🌻24

42 6 0
                                    

Sebenarnya April merasa risih karena sepertinya Jillian tak mau beranjak dari kamarnya. Ketika baru datang pun, wanita itu sudah berada di teras untuk menyambutnya lalu memeluk April sambil sesenggukan. Setelah mengantar April masuk ke kamar, wanita itu malah betah duduk di tepi ranjang sambil menatap April yang sedang merapikan buku pelajarannya. Benar-benar membuatnya tidak nyaman.

"Maaf sebelumnya, bisa beri saya waktu untuk sendiri?"

"Ha? Eh, iya. Maaf, Sayang... Mama terlalu senang April mau menginap sampai terlupa kalau April masih lelah."

April cuma diam, bingung juga mau mengatakan apa. Dirinya hanya berharap Jillian lekas pergi dari kamarnya ketika melihat wanita itu beranjak.

"April mau makan apa nanti? Biar Mama buatkan."

"Apa saja."

"Ah, baiklah. April mandi saja dulu, lalu istirahat. Nanti biar Mama saja yang bereskan barang-barang April."

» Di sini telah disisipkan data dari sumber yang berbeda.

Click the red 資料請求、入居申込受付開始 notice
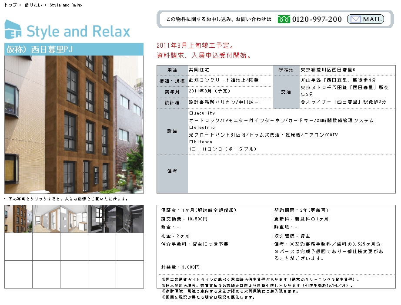401x305 pixels. [204, 56]
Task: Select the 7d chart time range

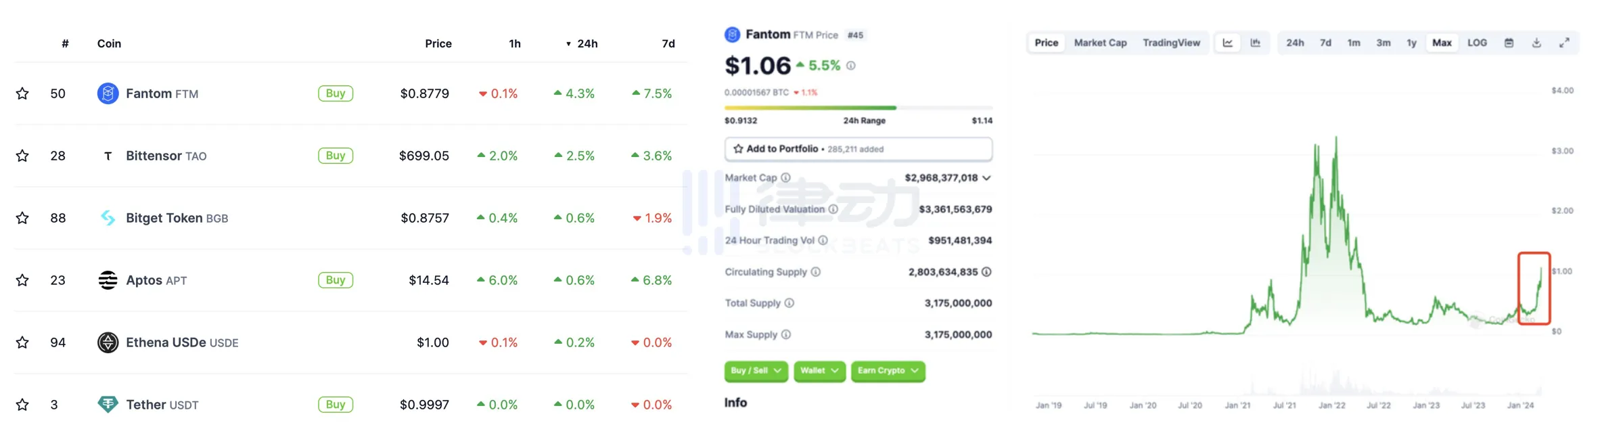Action: click(x=1325, y=43)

April cuma mengangguk, lalu bernapas lega ketika Jillian pergi dari kamarnya. April langsung bergegas berjalan menuju pintu lalu menguncinya.

"Aish!"

April meninju ke udara. Wajahnya terlihat sangat kesal. Lalu gadis itu melempar tubuhnya ke kasur yang ternyata sangat empuk, juga terlalu luas untuk ukuran satu orang. Tatapannya terkunci pada langit-langit kamar itu.

"Kenapa wajah April cemberut begitu? Ada masalah?"

"Ehm..."

"Apa ada yang mengganggu April di sekolah?"

"Paman..."

"Tak apa, katakan saja pada Paman."

"Tapi Paman jangan marah~"

"Iya. Paman tidak akan marah. Coba bilang ada apa?"

"Paman, bolehkah... bolehkah April memanggil Ayah?"

"Eh?"

"April tidak akan nakal lagi. April akan belajar dengan giat. April juga bisa membantu Paman di bengkel. Pokoknya April akan menjadi anak yang baik kalau Paman mau menjadi Ayah April."

"Tanpa April melakukan itu pun, April memang anak Ayah."

"Ayah? Jadi... mulai sekarang, April boleh memanggil Paman Ayah? Hore! April punya Ayah!"

April masih mengingat dengan jelas, pertama kali dia memanggil Pram dengan sebutan Ayah. Karena sewaktu di sekolah, mau pun di lingkungan rumahnya, banyak yang mengatainya anak pungut, tidak memiliki orang tua.

Demi membuat April senang dan merasa benar-benar dianggap menjadi anaknya, Pram sampai memberikan nama belakangnya untuk April. Dengan bantuan kenalannya, mengurus semua dokumen tentang April agar tidak ada lagi yang mengejek anak itu. Bahkan, Pram sampai memutuskan pindah ke Jakarta agar April bisa hidup seperti anak-anak yang lain tanpa mendengar ejekan tak mengenakan.

April beranjak, mengambil ponselnya kemudian mencari nama kontak seseorang.

Belum sempat menekan tombol untuk memanggil, seseorang yang lain lebih dulu menelpon April.

"Apa? Kalau nggak penting gue skip!"

"Gue abis dari rumah lo. Kata Om Pram lo mau nginep di sana. Berapa hari?"

"Lo... abis dari rumah Ayah?"

"Iya. Tadi kita makan bareng. Karena gue alergi udang, Om Pram masak ayam goreng tepung. Ada cumi asam manis juga sayur bayem. Uwih... masakan Om Pram emang juara banget."